In regions with varying market access conditions and commercial ecosystems, residential storage inverter manufacturers, represented by companies such as Ginlong Technologies (300763.SZ), Pylon New Energy, Soros New Energy, and GoodWe (688390.SH), along with specialized residential storage battery system suppliers like Pylontech (688063.SH), Zeta Power, and Anshi New Energy, have achieved significant market breakthroughs by focusing on core components and deepening cooperation with local brands or channel partners.
From a regional perspective, the market concentration of installed residential storage capacity is pronounced. The combined installed capacity in the four major markets—Germany, the United States, Australia, and Japan—is expected to account for 57% of the global total in 2025, highlighting the dominant position of mature markets in global demand.
This landscape is bolstered by sustained policy support systems: Germany maintains market vitality through low-interest loans, while Australia has committed 7.2 billion Australian dollars in subsidies, enabling users to save up to 30% of total costs.
It is noteworthy that although emerging markets account for a relatively small share in global installation statistics, a significant number of their off-grid projects are not captured in official data, indicating that their actual market potential has not yet been fully unleashed.
In 2025, the Australian residential energy storage market emerged as the world's largest single source of incremental growth. The direct trigger for this change was a large-scale subsidy policy launched by the government within the year.
In July 2025, Australia's Labor government initiated the "Household Battery Scheme" with an initial budget of 2.3 billion Australian dollars; in December of the same year, the government further allocated an additional 4.9 billion Australian dollars in investment.

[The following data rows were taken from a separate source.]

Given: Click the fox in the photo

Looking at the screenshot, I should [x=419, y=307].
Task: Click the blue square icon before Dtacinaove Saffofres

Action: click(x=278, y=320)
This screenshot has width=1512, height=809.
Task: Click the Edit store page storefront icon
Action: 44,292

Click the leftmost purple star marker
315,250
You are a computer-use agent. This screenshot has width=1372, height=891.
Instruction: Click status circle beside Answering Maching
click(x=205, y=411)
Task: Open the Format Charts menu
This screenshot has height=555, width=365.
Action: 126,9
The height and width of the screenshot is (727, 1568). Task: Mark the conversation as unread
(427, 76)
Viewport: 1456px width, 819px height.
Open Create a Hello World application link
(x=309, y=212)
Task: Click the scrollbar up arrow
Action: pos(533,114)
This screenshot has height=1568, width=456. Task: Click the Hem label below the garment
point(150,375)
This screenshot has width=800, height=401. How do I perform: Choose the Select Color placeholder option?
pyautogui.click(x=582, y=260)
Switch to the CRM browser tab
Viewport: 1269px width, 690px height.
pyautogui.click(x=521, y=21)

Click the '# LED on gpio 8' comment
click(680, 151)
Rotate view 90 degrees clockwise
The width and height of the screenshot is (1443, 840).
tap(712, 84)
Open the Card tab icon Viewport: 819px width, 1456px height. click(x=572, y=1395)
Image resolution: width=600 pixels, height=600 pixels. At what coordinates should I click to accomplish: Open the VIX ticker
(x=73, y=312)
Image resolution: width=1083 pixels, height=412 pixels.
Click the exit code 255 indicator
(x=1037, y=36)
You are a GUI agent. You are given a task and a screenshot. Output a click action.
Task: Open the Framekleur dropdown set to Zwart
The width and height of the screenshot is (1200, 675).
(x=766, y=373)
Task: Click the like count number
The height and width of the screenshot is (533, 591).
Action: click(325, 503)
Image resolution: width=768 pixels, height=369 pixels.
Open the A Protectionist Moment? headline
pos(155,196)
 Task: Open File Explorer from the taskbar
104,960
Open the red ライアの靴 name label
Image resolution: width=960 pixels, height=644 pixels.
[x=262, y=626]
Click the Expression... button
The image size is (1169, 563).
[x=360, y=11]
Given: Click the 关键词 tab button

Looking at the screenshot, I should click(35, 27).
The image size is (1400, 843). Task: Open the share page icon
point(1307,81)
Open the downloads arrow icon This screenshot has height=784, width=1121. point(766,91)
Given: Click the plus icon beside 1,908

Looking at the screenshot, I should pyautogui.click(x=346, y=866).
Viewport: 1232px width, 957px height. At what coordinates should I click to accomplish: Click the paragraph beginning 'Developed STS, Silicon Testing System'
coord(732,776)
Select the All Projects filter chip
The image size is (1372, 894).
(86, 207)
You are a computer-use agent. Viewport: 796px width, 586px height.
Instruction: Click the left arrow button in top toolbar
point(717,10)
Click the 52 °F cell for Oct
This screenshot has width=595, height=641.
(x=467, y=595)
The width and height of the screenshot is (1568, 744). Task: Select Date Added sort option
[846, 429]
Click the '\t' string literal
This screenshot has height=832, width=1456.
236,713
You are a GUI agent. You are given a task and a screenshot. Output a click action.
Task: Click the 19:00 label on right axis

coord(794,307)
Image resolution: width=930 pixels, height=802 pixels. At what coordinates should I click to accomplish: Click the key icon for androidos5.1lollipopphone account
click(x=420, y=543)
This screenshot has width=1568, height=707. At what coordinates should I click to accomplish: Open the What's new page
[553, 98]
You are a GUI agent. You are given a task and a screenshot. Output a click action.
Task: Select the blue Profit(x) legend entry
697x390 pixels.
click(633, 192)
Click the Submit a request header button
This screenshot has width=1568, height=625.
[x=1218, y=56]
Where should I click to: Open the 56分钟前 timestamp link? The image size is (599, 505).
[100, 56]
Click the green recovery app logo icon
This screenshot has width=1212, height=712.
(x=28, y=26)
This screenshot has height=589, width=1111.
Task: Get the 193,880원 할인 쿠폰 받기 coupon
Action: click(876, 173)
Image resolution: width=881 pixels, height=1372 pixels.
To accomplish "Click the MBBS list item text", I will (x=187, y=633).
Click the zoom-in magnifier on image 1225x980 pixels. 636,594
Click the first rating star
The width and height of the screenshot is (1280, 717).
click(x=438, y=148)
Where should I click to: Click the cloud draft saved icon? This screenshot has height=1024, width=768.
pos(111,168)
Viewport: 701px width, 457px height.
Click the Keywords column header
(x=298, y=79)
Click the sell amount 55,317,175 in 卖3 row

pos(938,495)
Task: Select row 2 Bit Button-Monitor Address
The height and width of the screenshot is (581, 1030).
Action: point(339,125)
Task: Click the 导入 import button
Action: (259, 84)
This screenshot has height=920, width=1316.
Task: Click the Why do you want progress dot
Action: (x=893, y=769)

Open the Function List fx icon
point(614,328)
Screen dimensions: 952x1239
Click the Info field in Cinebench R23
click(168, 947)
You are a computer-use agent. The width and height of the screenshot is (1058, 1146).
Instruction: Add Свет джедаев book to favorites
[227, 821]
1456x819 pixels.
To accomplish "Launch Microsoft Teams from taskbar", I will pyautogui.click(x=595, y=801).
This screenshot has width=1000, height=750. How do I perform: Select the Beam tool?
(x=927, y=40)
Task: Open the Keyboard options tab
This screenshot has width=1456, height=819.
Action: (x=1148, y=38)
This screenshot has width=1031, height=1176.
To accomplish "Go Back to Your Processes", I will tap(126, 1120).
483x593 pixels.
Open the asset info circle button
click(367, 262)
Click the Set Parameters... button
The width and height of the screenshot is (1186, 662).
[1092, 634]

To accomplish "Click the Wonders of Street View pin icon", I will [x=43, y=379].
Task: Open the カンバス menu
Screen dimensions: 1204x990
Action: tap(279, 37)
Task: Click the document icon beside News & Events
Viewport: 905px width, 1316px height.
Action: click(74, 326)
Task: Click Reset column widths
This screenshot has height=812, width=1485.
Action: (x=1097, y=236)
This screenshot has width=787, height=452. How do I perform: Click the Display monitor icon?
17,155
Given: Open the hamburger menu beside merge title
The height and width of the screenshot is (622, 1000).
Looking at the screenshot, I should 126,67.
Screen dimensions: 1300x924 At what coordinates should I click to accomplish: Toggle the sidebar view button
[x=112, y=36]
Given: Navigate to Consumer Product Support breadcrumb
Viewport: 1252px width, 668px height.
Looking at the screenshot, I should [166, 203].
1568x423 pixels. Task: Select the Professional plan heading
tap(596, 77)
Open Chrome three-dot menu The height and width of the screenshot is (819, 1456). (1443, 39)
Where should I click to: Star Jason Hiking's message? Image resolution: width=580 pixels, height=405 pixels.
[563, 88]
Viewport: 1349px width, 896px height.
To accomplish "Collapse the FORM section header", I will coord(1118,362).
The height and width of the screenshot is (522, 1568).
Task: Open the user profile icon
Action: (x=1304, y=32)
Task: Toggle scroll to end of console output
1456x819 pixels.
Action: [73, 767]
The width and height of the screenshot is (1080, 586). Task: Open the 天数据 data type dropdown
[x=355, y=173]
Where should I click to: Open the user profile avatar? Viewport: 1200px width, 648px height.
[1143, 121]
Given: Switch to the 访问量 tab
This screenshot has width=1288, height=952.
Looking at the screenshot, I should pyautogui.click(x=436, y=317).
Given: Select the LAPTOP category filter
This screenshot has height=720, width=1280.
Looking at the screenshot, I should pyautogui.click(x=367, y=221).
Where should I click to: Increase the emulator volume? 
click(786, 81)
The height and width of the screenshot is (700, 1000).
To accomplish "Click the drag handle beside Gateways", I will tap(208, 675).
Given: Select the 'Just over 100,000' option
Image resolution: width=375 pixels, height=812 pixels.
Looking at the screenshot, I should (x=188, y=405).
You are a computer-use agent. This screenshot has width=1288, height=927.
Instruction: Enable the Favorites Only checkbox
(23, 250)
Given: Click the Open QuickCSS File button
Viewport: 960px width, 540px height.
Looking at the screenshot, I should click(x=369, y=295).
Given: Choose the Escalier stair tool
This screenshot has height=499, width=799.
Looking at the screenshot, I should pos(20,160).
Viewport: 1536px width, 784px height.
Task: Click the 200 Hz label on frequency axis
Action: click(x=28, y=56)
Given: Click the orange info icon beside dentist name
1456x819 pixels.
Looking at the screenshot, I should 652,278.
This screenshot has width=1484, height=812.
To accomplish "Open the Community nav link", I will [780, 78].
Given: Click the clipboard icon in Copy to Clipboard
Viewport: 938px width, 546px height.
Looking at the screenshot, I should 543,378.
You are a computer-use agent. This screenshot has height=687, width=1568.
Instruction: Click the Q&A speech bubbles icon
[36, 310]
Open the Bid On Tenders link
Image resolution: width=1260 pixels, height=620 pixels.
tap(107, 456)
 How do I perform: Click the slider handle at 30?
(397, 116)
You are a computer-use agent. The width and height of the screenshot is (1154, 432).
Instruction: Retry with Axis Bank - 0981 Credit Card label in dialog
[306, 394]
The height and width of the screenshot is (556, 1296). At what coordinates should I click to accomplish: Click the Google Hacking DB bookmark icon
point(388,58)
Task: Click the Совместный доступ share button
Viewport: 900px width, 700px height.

By substantially reducing users' initial investment costs, this policy has had a rapid and significant effect on stimulating market demand. GGII data shows that Australia's residential storage shipments were 1.1 GWh in 2024. Driven by policy incentives, its shipments are expected to surge to 6.5 GWh in 2025, representing a year-on-year growth rate of nearly 490%.
This growth trajectory clearly demonstrates the powerful boost that fiscal subsidies provide for market activation and also reflects the high acceptance level already achieved in Australia's distributed solar-plus-storage market.
In this process, Chinese companies, represented by Sigenergy, Sungrow Power Supply, Wheat Field Energy, and Wattsonic, have captured the major market share by leveraging advantages in supply chain, products, and channels.
It is important to note that this market is approaching a clear policy phase-out point. According to the plan, Australia's Small-scale Technology Certificate (STC) multiplier will be reduced from 8.4 to 6.8 in May 2026.
This definitive expectation is likely to trigger a concentrated wave of project installations in the first five months of 2026, thereby constituting the primary demand support for the market in the coming year. Thereafter, market growth may gradually return to a norm dominated by long-term economic factors such as electricity prices and photovoltaic penetration rates.
Against the backdrop of stabilizing growth in the overall European residential storage market, the Eastern European region has become a crucial pillar for sustaining regional growth. Demand in this market is primarily driven by two types of factors.
One category consists of policy-driven markets, represented by countries like Poland and Hungary. The Polish government has increased the tax rebate for residential energy storage equipment to $3,542 per household, doubling the previous amount; Hungary has established a subsidy plan totaling 260 million euros for storage systems below 10kWh, covering a high proportion of the system cost.
These measures effectively lower the procurement threshold for users and are expected to create considerable market increments in the future. The other category involves persistent rigid demand generated by special circumstances, with Ukraine being a typical example.
Its power supply infrastructure has been continuously damaged due to ongoing conflict, transforming the backup power function of home energy storage systems from an improvement-oriented demand into a necessity for ensuring basic livelihood.
This demand was particularly prominent in the fourth quarter of 2025 and is expected to persist into 2026. This creates a distinct market segment for energy storage products in the region, one that operates independently of conventional economic and policy cycles.